QUESTIONS TO ANSWER
1) In the passage about the ZIP-1 immune gene, what organism did the researchers work with?
2) Copy the passage about the ZIP-1 immune gene word for word, from "A Gene ID’ed" to "own immune responses.".
3) What comes next in the passage about the ZIP-1 immune gene? Write a continuation that picks up from the point where it stops.

DOCUMENT PASSAGE
┄┄┄┄┄┄┄┄┄┄┄┄┄┄┄┄┄┄┄┄

A Gene ID’ed that Acts as a First-Line Response to Viral Infection
Researchers at the University of California – San Diego, working with small worms, Caenorhabditis elegans, to determine how they defended themselves against pathogens, identified a protein called ZIP-1 that act as a centralized site for immune response. ZIP-1is a transcription factor protein that helps transfer DNA information to messenger RNA (mRNA). It appears very early in the immune response and seemed to stimulate defenses to infection. The subset of genes controlled by ZIP-1 is important for immunity. It appeared active against a range of pathogens, including viruses, fungus and heat stress. The responses all went through the same central ZIP-1 hub to switch on a set of immune genes. Future research will focus on how the receptors sense a virus, which is similar to what humans have in their own immune responses.
A New Drug Delivery System?

┄┄┄┄┄┄┄┄┄┄┄┄┄┄┄┄┄┄┄┄

[Stored data entries]
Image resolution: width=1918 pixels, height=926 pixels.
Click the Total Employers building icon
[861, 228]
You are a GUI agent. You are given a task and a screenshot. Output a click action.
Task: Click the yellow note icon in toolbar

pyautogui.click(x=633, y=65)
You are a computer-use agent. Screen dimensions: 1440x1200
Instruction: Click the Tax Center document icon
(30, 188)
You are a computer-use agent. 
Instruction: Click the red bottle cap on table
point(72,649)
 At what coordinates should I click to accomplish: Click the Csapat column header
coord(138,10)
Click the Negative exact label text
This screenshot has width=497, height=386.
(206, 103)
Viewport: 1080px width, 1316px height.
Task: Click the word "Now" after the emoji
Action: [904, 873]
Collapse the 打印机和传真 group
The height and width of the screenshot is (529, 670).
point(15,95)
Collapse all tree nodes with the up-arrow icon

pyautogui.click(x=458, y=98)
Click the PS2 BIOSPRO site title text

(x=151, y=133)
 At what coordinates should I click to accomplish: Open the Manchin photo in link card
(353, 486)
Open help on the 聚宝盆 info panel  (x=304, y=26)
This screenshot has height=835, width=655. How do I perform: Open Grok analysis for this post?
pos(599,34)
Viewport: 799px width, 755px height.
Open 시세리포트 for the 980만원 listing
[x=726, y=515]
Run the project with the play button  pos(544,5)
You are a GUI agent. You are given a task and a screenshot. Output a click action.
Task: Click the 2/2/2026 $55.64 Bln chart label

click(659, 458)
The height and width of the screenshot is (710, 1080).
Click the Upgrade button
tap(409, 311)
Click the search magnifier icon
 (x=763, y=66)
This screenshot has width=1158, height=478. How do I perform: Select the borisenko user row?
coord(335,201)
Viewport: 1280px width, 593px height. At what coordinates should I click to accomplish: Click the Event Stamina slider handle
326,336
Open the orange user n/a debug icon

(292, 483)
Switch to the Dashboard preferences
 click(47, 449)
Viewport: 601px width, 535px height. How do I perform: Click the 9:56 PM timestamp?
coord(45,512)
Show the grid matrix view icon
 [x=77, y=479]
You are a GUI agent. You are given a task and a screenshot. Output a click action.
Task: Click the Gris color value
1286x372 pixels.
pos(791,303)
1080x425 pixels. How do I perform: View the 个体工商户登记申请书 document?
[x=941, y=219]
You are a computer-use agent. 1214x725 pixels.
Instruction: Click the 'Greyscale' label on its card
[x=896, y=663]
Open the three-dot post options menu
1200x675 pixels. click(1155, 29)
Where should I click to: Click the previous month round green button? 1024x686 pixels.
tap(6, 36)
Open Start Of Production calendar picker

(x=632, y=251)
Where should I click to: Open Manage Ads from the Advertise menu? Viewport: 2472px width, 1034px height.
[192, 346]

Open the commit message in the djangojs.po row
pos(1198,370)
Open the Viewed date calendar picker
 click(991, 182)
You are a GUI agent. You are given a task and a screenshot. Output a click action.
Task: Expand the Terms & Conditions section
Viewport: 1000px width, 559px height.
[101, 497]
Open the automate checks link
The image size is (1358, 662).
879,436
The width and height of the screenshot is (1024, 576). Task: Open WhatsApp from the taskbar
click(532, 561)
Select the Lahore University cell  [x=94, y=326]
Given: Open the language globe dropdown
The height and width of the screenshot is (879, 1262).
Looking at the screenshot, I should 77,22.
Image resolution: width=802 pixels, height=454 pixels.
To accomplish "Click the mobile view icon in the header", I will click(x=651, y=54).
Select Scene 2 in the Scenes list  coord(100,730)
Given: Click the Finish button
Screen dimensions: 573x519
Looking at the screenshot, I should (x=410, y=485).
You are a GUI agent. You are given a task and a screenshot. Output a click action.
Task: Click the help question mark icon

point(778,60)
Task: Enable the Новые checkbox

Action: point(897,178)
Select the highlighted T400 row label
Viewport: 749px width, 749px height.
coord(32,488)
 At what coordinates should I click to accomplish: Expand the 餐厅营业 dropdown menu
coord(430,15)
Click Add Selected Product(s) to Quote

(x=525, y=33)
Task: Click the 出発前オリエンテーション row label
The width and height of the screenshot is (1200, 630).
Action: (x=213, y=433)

┄┄┄┄┄┄┄┄┄┄┄┄┄┄┄┄┄┄┄┄

EXERCISE RESULTS
1) Small worms, Caenorhabditis elegans.

2)
A Gene ID’ed that Acts as a First-Line Response to Viral Infection
Researchers at the University of California – San Diego, working with small worms, Caenorhabditis elegans, to determine how they defended themselves against pathogens, identified a protein called ZIP-1 that act as a centralized site for immune response. ZIP-1is a transcription factor protein that helps transfer DNA information to messenger RNA (mRNA). It appears very early in the immune response and seemed to stimulate defenses to infection. The subset of genes controlled by ZIP-1 is important for immunity. It appeared active against a range of pathogens, including viruses, fungus and heat stress. The responses all went through the same central ZIP-1 hub to switch on a set of immune genes. Future research will focus on how the receptors sense a virus, which is similar to what humans have in their own immune responses.

3)
Investigators at the University of California San Diego School of Medicine and Moores Cancer Center at UC San Diego Health enucleated cells — removed the nucleus — then used the genetically engineered cell to deliver therapeutics precisely to target tissues. They engineered mesenchymal stromal cells (MSCs) to increase their disease-seeking behavior, enucleated them while keeping other organelles that produce energy and proteins. Then, working in mouse models of acute inflammation and of pancreatitis, packed the cells, called “Cargocytes,” with an anti-inflammatory cytokine and administered them systemically to the mice. In the mice, the cells produced bioactive therapeutics at high levels to their targeted locations within days and were effective at treating the disease.
How DNA Gets Packed into the Nucleus
DNA, if stretched out, would be almost six feet long. But in the nucleus of cells, it gets packed into chromosomes about one-millionth its size. All without becoming a tangled mess. Researchers at Pohang University of Science & Technology and Gwangju Institute of Science and Technology used X-rays from a third-generation synchrotron to confirm that chromosomes were formed in a fractal structure instead of the hierarchical structure previously thought. They published their research in the Proceedings of the National Academy of Sciences (PNAS).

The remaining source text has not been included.